BEGIN TASK INPUTS
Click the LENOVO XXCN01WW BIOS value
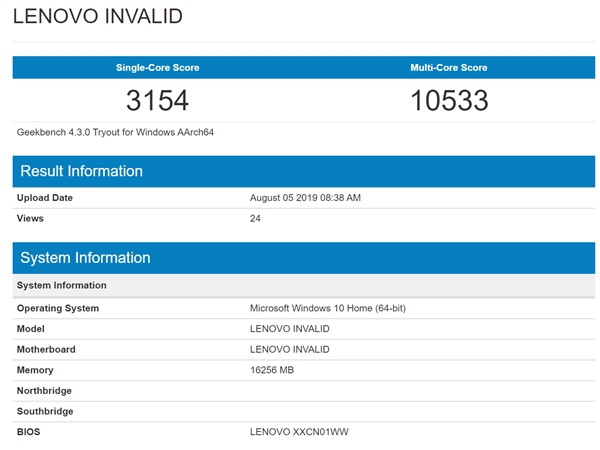The width and height of the screenshot is (600, 450). click(299, 432)

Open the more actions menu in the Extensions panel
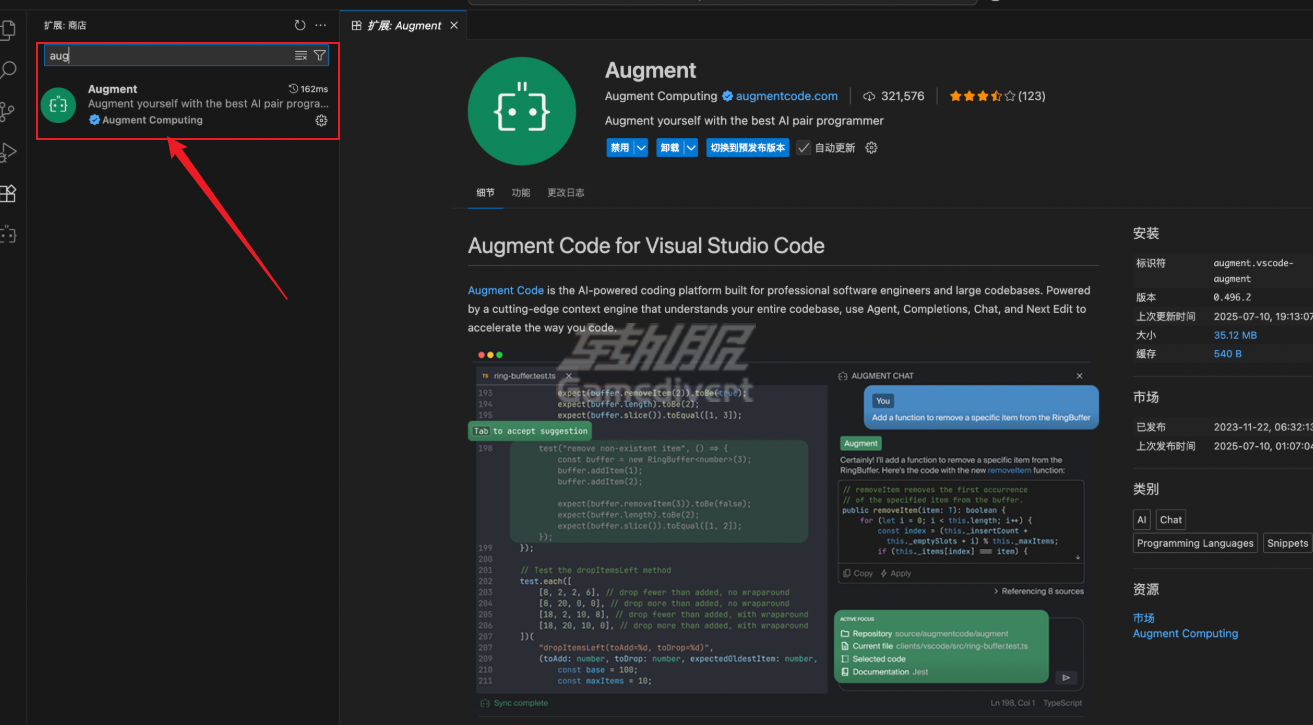click(320, 25)
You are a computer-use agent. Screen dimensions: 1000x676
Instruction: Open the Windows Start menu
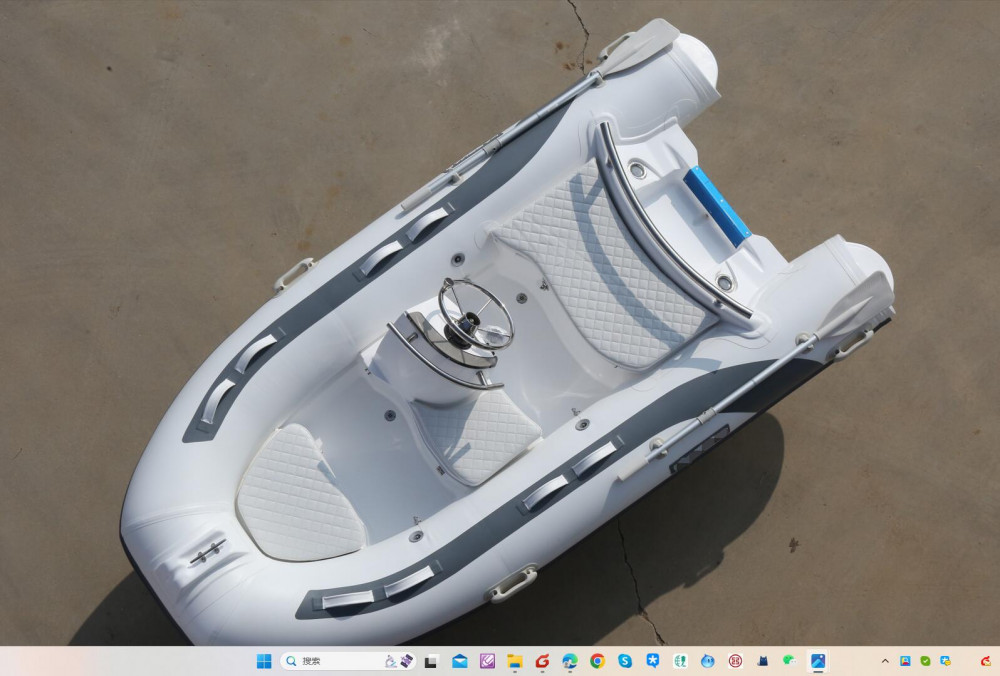click(x=264, y=661)
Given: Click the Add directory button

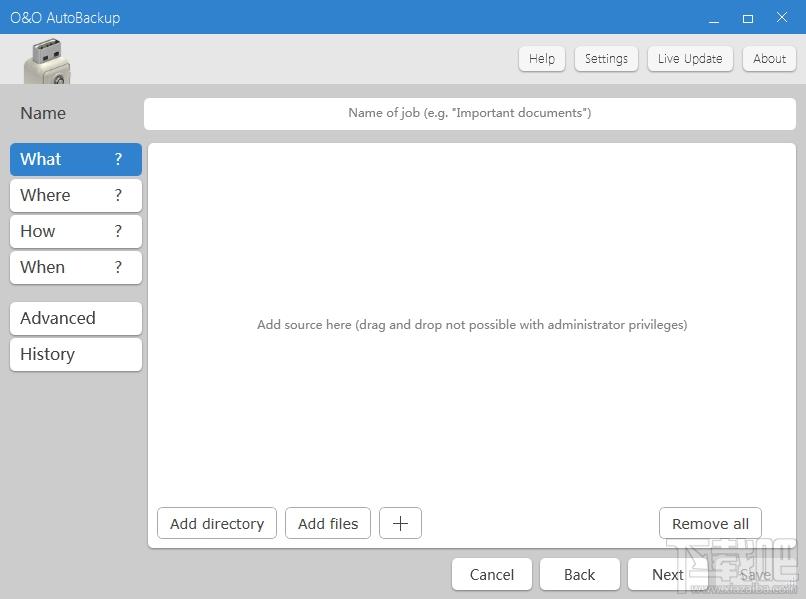Looking at the screenshot, I should 217,523.
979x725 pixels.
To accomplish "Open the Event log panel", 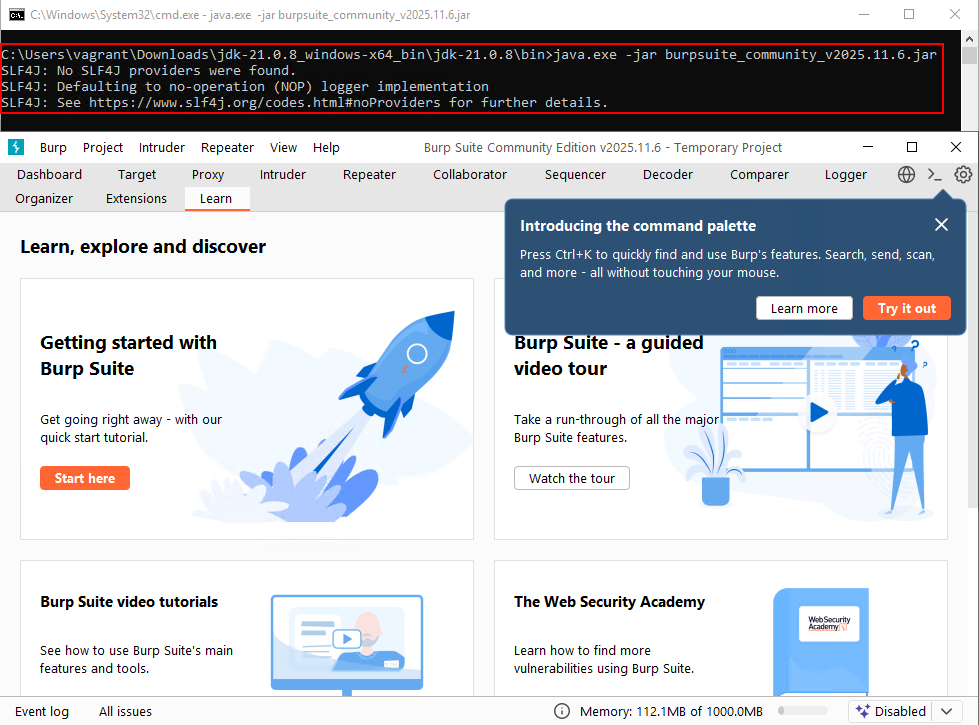I will click(41, 711).
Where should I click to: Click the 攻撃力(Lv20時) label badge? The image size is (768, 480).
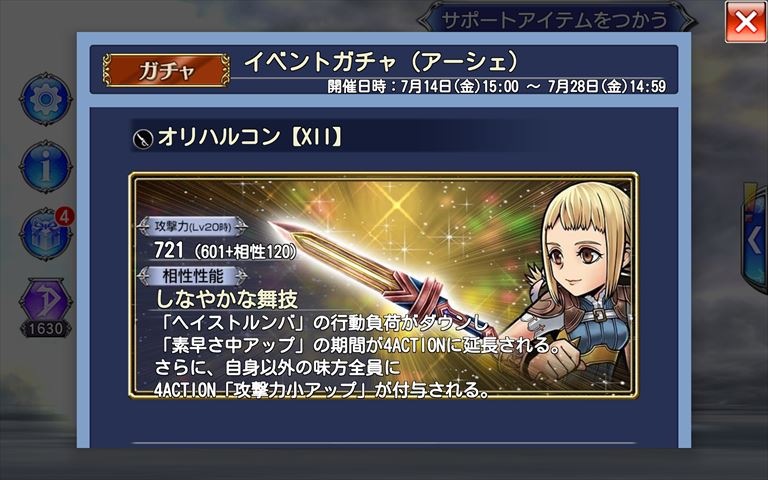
END TASK INPUTS
Hand back the exact lines from the start of the entries to the line with "You are a computer-use", both ends kept and pictures left out.

Click the LENOVO XXCN01WW BIOS value
The width and height of the screenshot is (600, 450). click(299, 432)

Open the more actions menu in the Extensions panel
click(320, 25)
You are a computer-use agent. Screen dimensions: 1000x676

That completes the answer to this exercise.